First thing first, congrats on that new major release !
One of my IncusOS server was updated to 7.0 and my containers are no longer able to start since the network interface tied to them is no longer available
Error in UI:
Loading network state failed
Network interface "monitoring-br0" not found
Error in logs: context-err="Failed starting: The DNS and DHCP service exited prematurely: exit status 127 (\"dnsmasq: error while loading shared libraries: /lib/x86_64-linux-gnu/libnetfilter_conntrack.so.3: cannot read file data: Input/output error\")" context-network="monitoring-br0" context-project="default" level="error" Failed initializing network
I was about to recreate the network interface but want to check if there is a solution since some of my servers have a lot of network interfaces and that might become a bigger problem
I tried on another staging server and same thing. What are the odds of two corrupted blocks on two different systems that were working just fine before the upgrade ?

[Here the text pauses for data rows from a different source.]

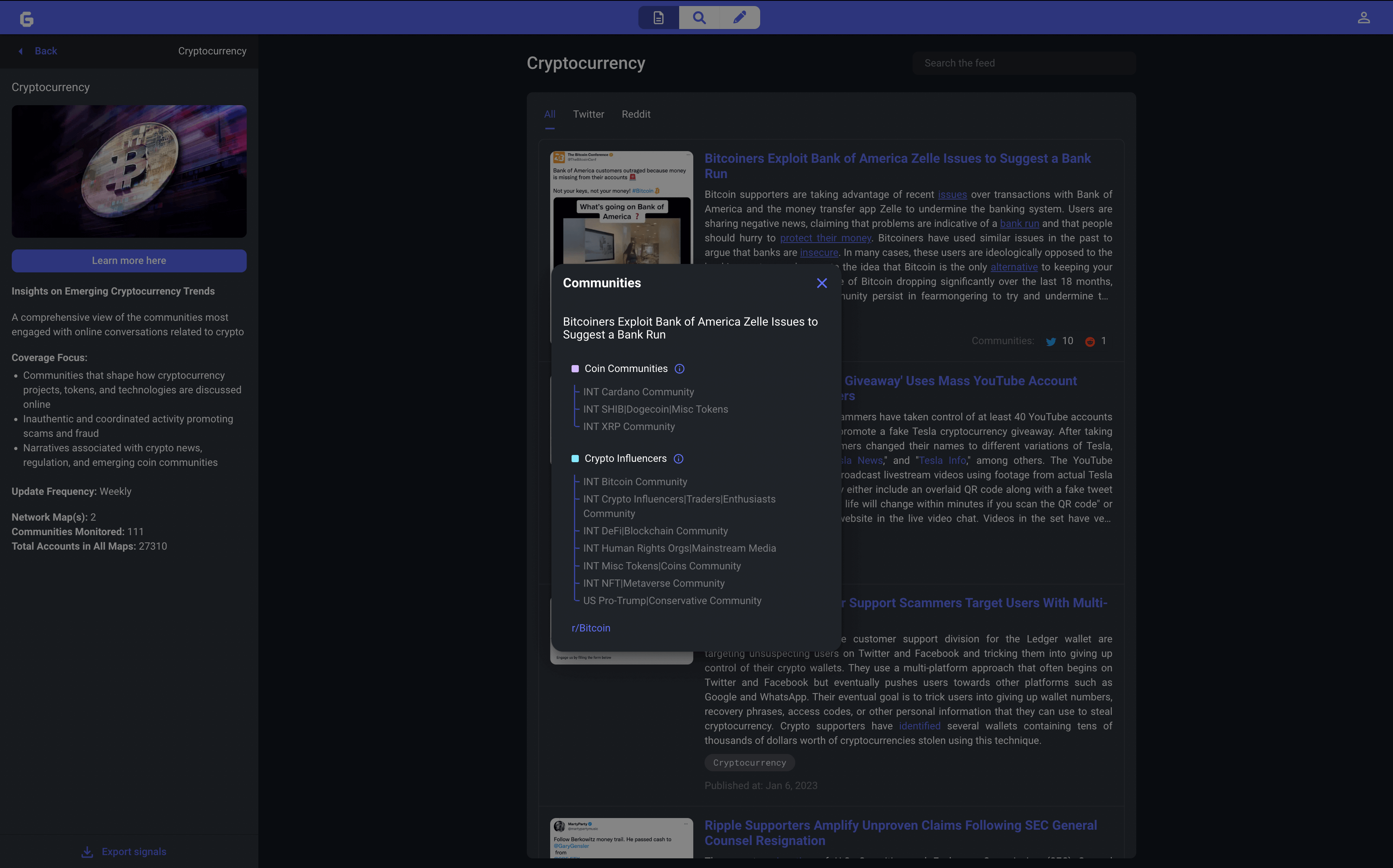Click the cyan Crypto Influencers color swatch
Viewport: 1393px width, 868px height.
(575, 459)
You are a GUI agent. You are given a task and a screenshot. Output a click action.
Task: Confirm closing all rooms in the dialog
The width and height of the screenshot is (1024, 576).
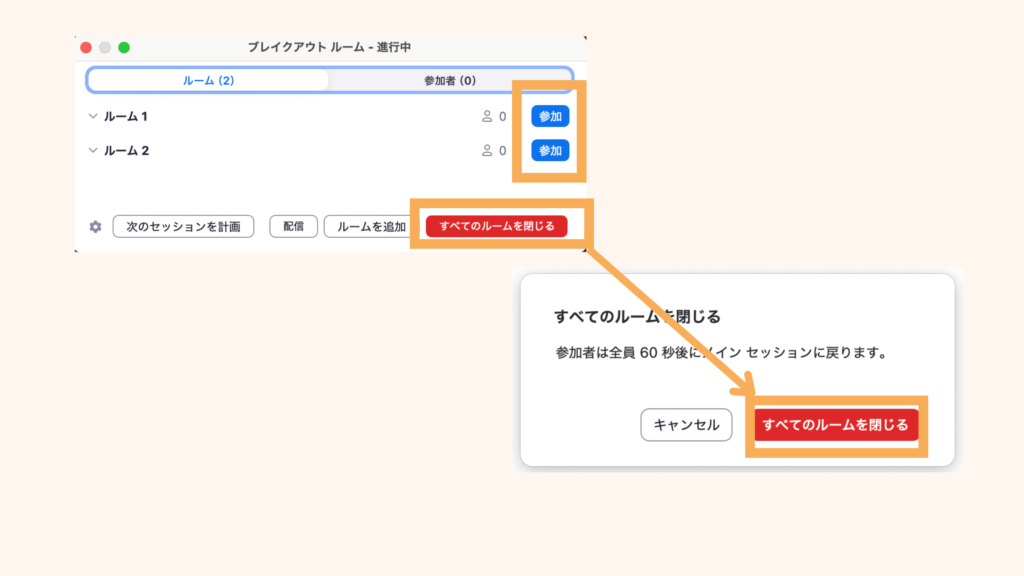coord(837,425)
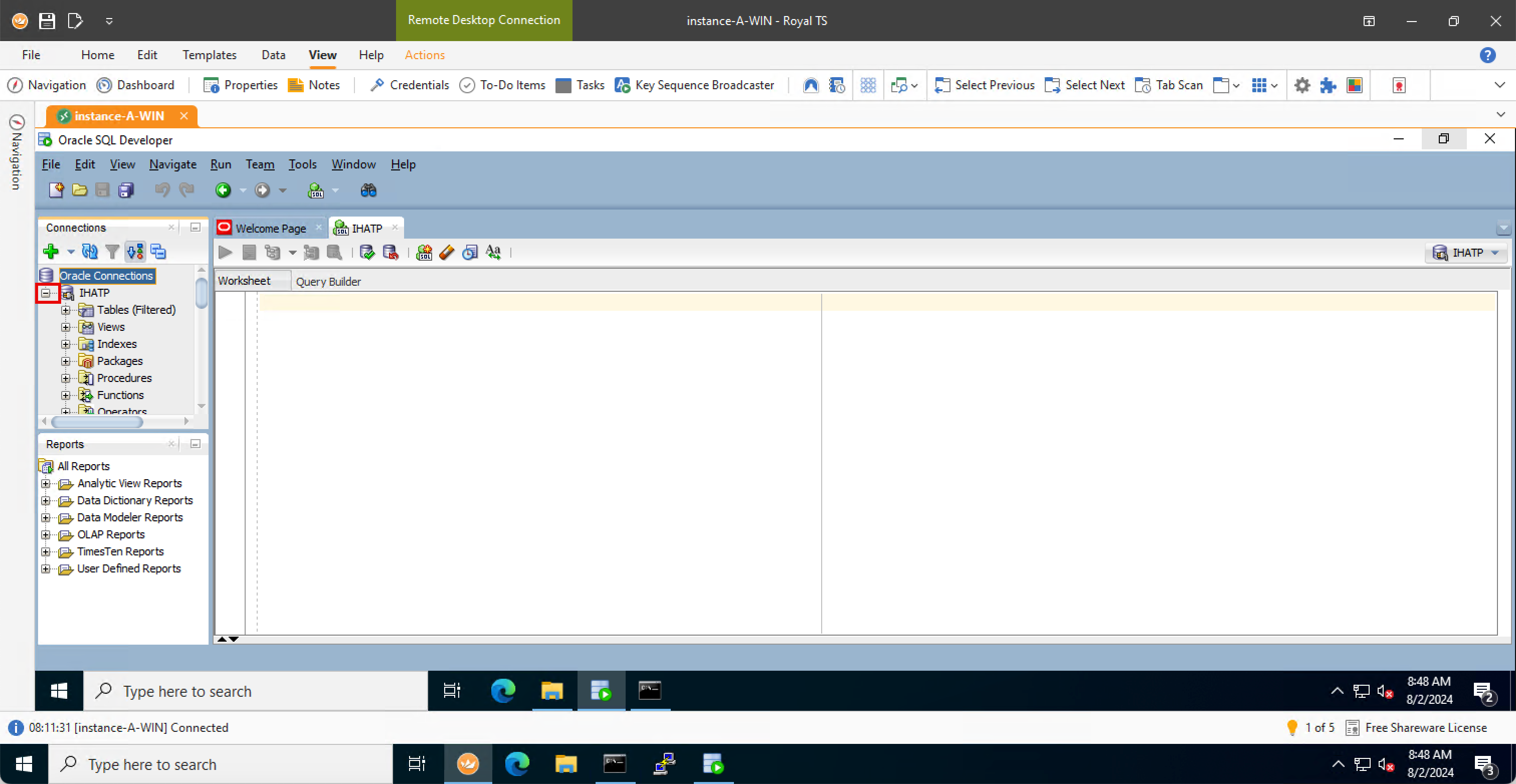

Not pointing finger, just want to understand if something is wrong on my end
Yeah, two different installs failing the same way pretty much rules out a hardware issue.
What is the version of IncusOS that you’ve updated to?

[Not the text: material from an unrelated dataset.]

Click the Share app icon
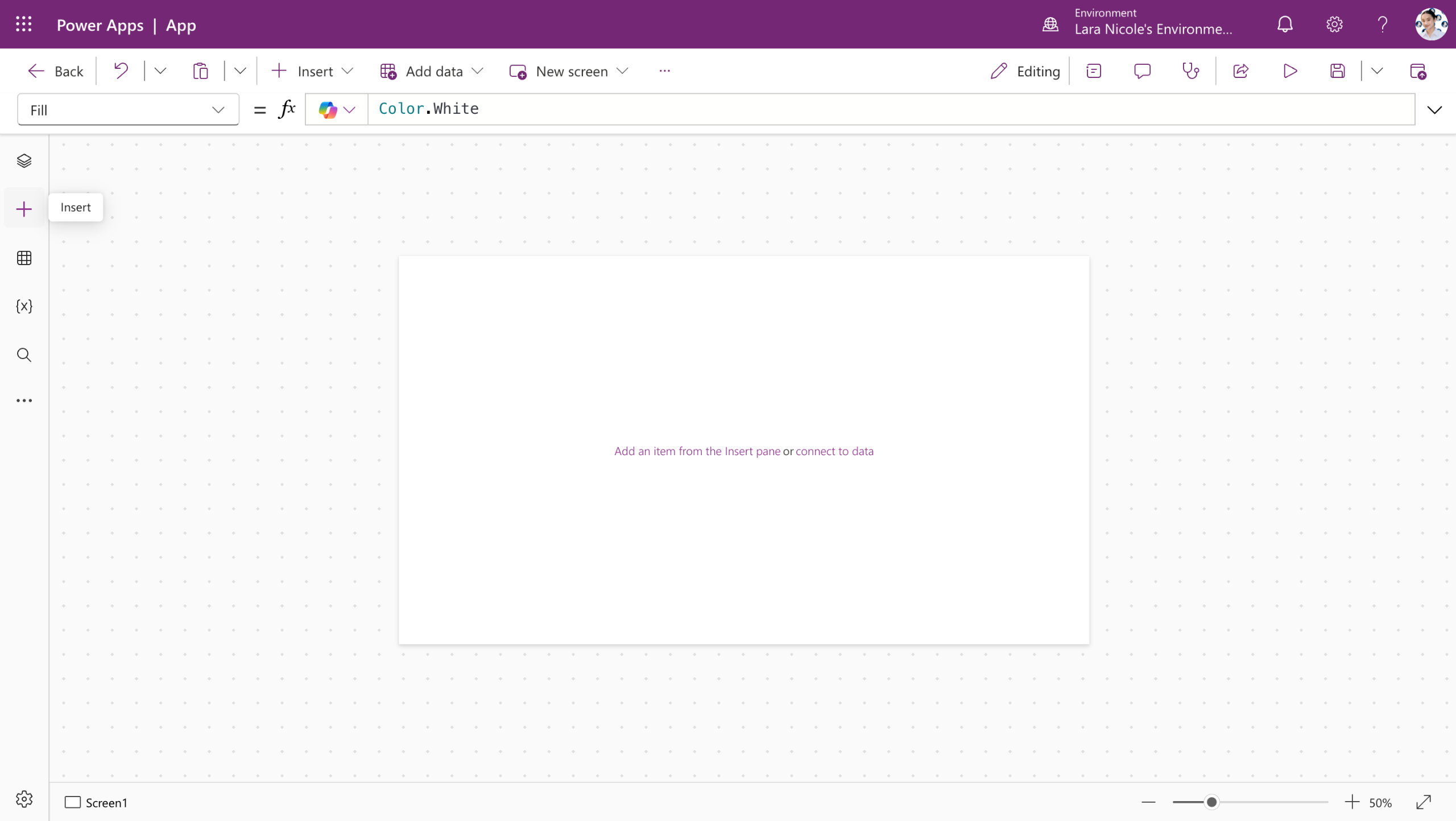 click(1240, 71)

We do have logic in place whenever the sysext images are refreshed to warn and remove any that are corrupt or otherwise don’t match their expected signature. This happens each time the system boots, as well as when applying updates. If @dwlfrth hasn’t seen any messages about “corrupt on-disk image, attempting to cleanup”, then the sysext images are at least good enough for systemd-sysext to load them.
Hallo again,
Not quite sure what is happening. I changed the SSD and reinstall the OS (previous version). It installed just fine and proceed with upgrade. Now, it is looping with the following error
ERROR Failed to run: systemd-sysext refresh: exit status 1 (Failed to read metadata for image incus: Structure needs cleaning)
I’m puzzled by this – based on the errors I’d say this is a hardware issue, but changing the drive would eliminate that.
I wonder if your root ext4 partition is becoming dirty somehow, which could then impact systemd-sysext from loading Incus properly. If you’re able, can you follow the instructions at Emergency Procedure for a Lost Client Certificate - IncusOS documentation to decrypt the root partition, then try running fsck and seeing if it reports fixing anything?
We do have systemd-fsck-root.service in the IncusOS image, but it doesn’t appear to be active because of a condition. It would probably be good to actually get this running, so we can be more resilient to file system errors.